Outro ponto observado foi a dificuldade de acessibilidade e clareza na linguagem utilizada em algumas atividades.
Embora o Fórum pretenda ser um espaço aberto a todas as pessoas, o excesso de jargões técnicos ou termos pouco acessíveis pode afastar justamente quem deveria estar no centro da discussão: as pessoas comuns usuárias da internet, cujas experiências cotidianas são diretamente afetadas pelas decisões sobre infraestrutura, privacidade e regulação.
Em certos momentos, mesmo iniciativas com intenções inclusivas acabaram transformando o espaço em um ambiente mais informativo do que, de fato, participativo.

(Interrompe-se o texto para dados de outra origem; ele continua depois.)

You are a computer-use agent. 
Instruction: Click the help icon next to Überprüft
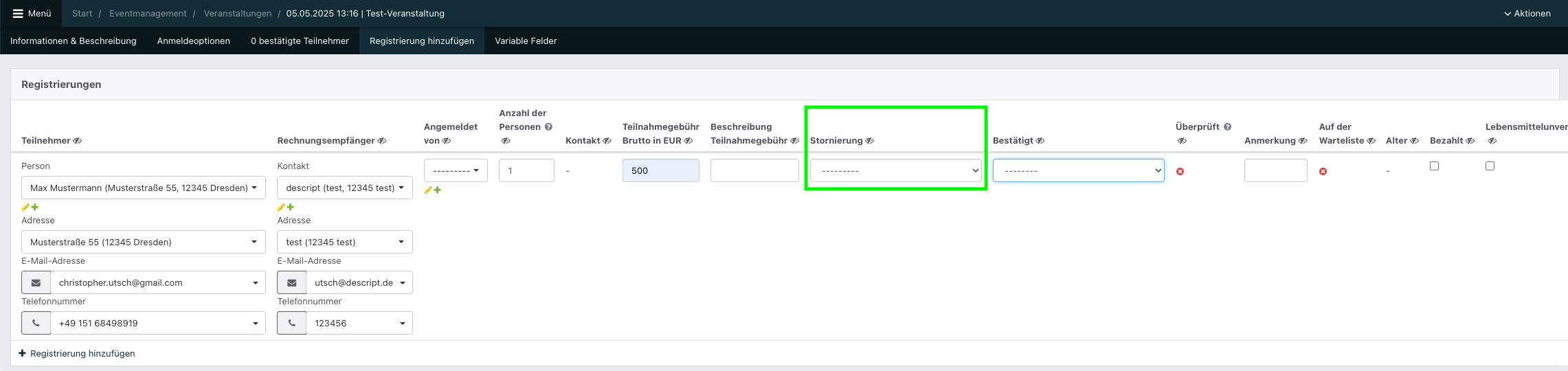click(1227, 127)
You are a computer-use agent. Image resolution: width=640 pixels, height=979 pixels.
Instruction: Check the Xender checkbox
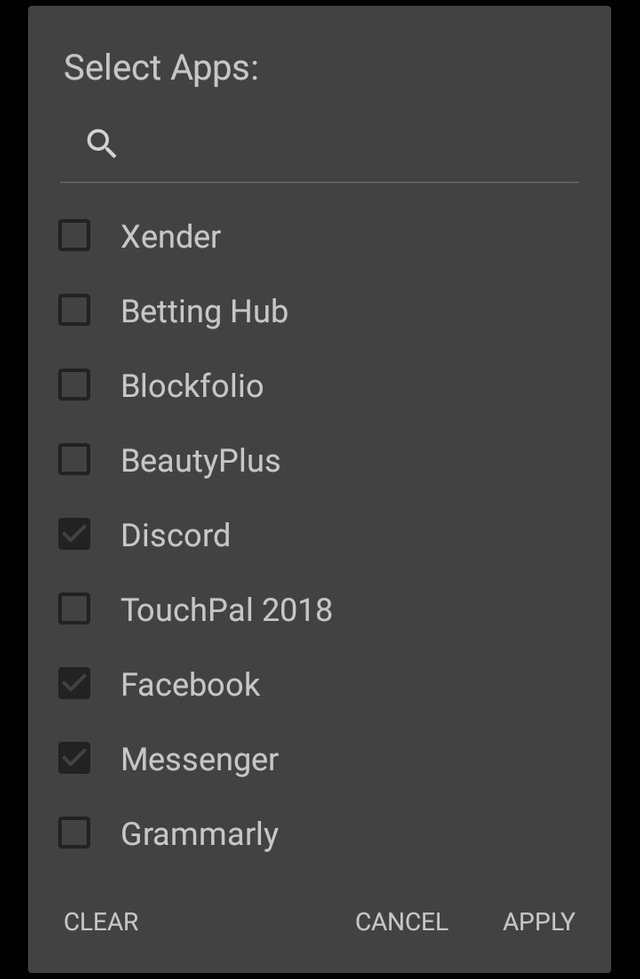click(x=74, y=235)
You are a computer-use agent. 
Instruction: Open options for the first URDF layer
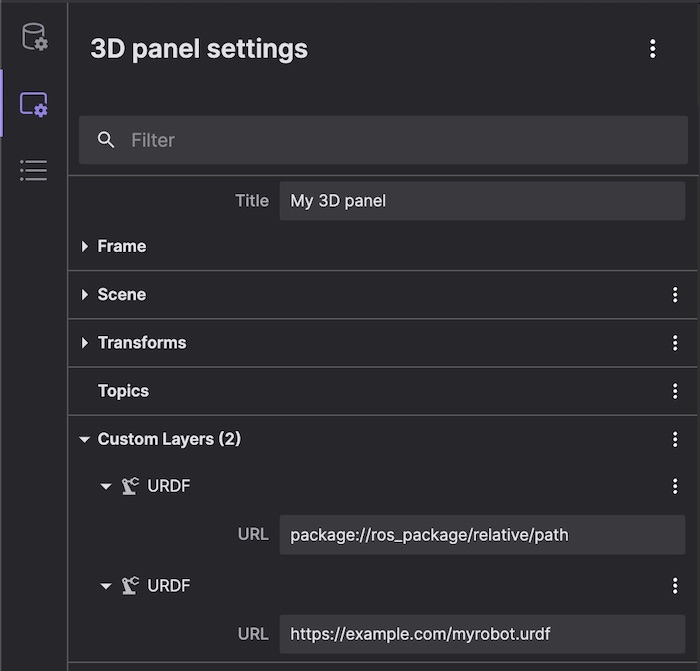coord(675,486)
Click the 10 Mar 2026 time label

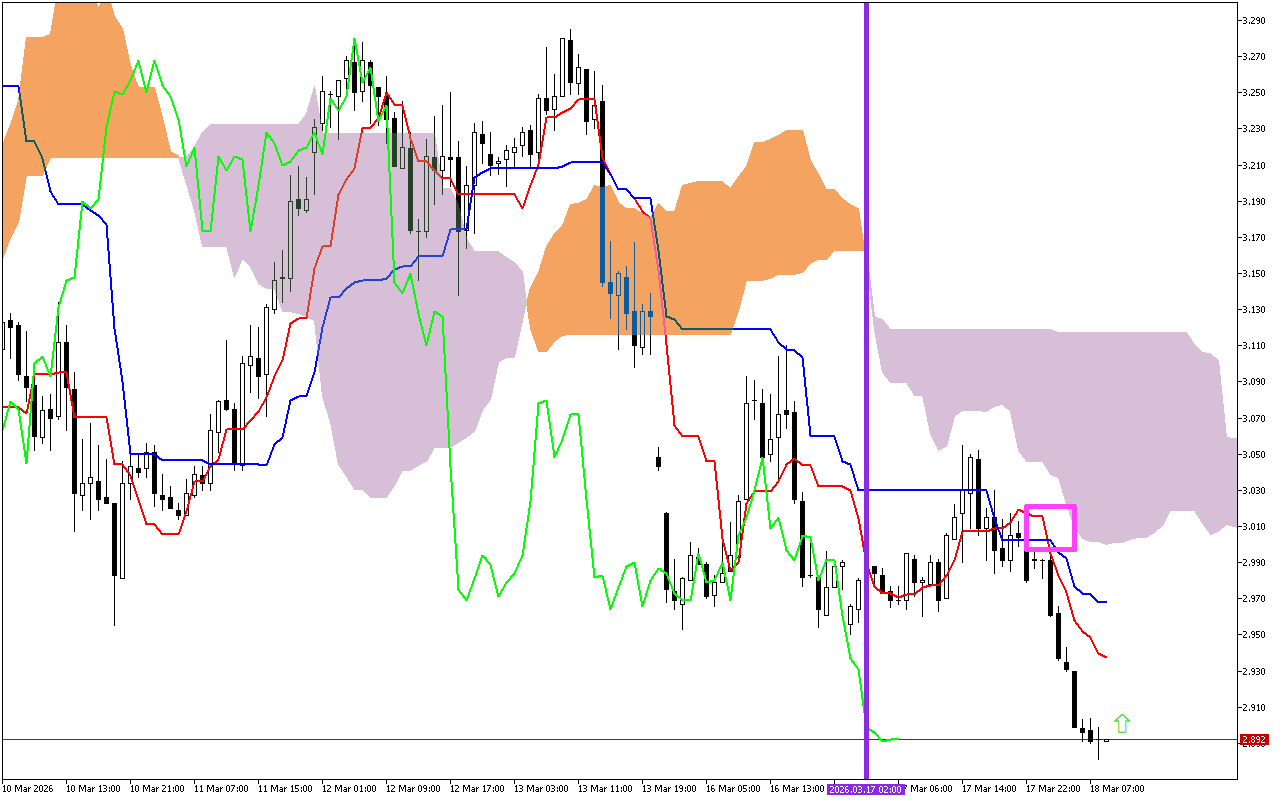pos(30,789)
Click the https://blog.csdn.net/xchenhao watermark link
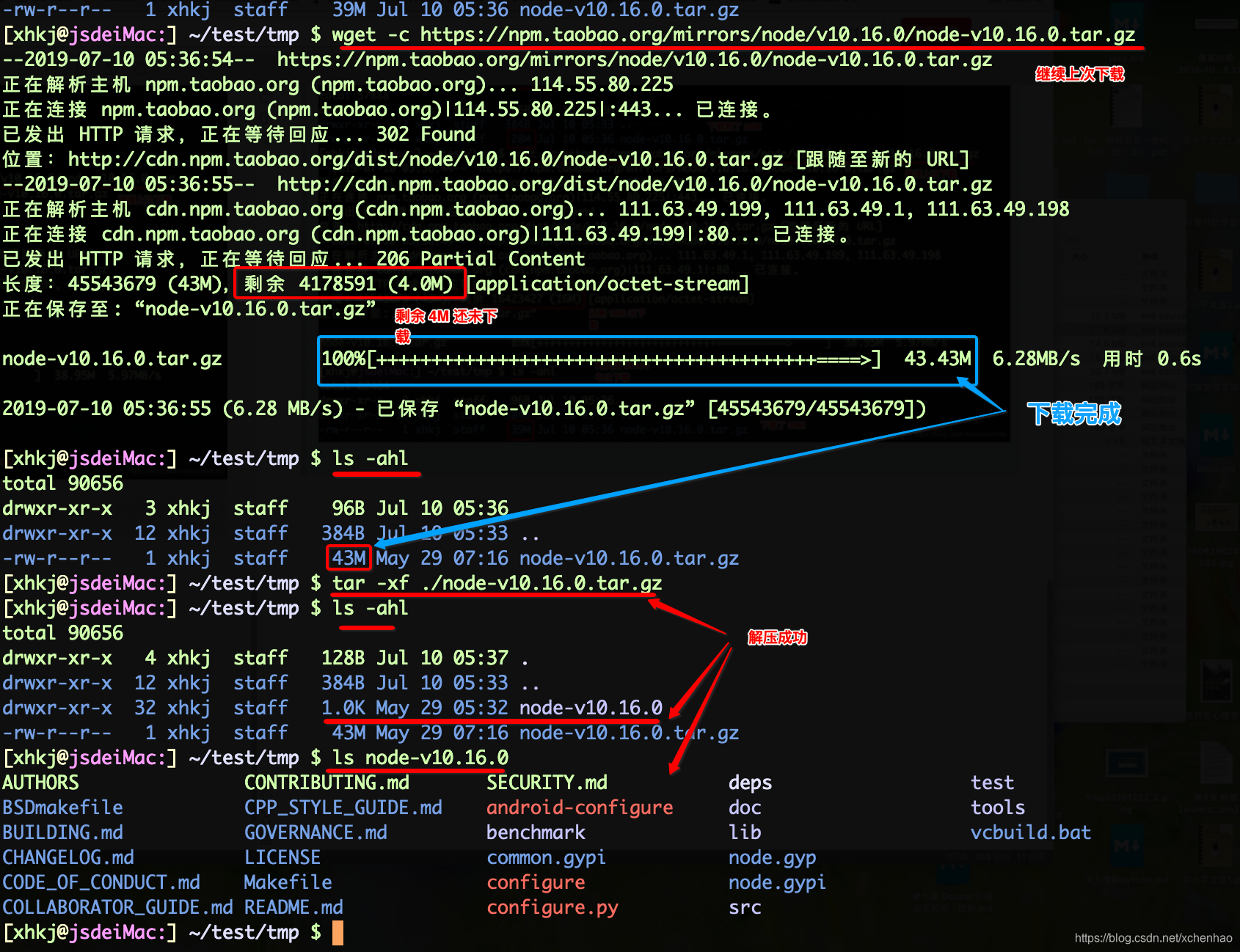 click(x=1153, y=938)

Essas limitações não anulam a relevância do FIB, mas evidenciam a necessidade contínua de mais espaços de debate, onde possamos aprimorar mecanismos de escuta, representação e inclusão. Garantir a presença ativa de diferentes realidades sociais, econômicas e culturais é essencial para que os diálogos sobre o futuro da internet no Brasil sejam verdadeiramente democráticos. Isso passa não só pela escolha de temas e pessoas convidadas, mas também pelo cuidado com a linguagem, a metodologia dos encontros e a disposição para ouvir vozes que historicamente foram silenciadas ou invisibilizadas nesses espaços.
Encerrar minha participação no FIB com essa reflexão me fez valorizar ainda mais os esforços que já estão sendo feitos — por organizações da sociedade civil, coletivos e iniciativas independentes — para ampliar esses diálogos e ocupar espaços de decisão.
E, para isso, é fundamental garantir que a escuta não seja apenas institucional, mas também afetiva, política e transformadora. Afinal, uma internet realmente democrática só será possível se for pensada com, por e para todas as pessoas.